Task directions:
Using the data beneath this instruction, retype only the lines from the one that contains "Viewport: 1000px width, 563px" down to the one that contains "Task: Click the Gmail icon in Content field", both included, exactly as they appear.

(Data records)
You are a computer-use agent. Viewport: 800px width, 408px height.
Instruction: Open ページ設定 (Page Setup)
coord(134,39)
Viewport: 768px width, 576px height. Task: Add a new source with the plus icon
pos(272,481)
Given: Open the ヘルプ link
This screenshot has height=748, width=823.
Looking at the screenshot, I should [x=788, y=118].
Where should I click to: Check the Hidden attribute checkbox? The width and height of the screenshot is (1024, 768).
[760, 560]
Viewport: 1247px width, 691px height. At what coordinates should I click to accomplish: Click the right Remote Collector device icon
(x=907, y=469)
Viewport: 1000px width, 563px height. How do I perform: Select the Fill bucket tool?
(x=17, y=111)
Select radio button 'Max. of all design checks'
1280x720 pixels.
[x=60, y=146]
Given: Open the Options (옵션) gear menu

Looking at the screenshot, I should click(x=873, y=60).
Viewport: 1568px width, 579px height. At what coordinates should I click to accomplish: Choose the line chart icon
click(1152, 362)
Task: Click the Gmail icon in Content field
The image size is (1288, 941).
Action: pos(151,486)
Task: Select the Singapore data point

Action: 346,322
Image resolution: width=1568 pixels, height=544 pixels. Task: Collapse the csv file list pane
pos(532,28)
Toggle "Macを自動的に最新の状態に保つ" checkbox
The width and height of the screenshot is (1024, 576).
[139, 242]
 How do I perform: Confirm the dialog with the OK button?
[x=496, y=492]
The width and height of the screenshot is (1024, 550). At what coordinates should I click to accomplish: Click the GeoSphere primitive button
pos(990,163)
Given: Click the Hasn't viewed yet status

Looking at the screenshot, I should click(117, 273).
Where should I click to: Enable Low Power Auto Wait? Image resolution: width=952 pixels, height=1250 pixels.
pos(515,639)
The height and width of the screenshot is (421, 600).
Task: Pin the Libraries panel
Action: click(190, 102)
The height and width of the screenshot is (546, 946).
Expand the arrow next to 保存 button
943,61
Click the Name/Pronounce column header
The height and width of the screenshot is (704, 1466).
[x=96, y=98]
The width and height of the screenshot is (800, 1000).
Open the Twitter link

Reply to the exercise:
Viewport: 1000px width, 563px height. How do I perform: Select the Fill bucket tool?
(x=17, y=111)
Select radio button 'Max. of all design checks'
1280x720 pixels.
[x=60, y=146]
Given: Open the Options (옵션) gear menu

Looking at the screenshot, I should click(x=873, y=60).
Viewport: 1568px width, 579px height. At what coordinates should I click to accomplish: Choose the line chart icon
click(1152, 362)
Task: Click the Gmail icon in Content field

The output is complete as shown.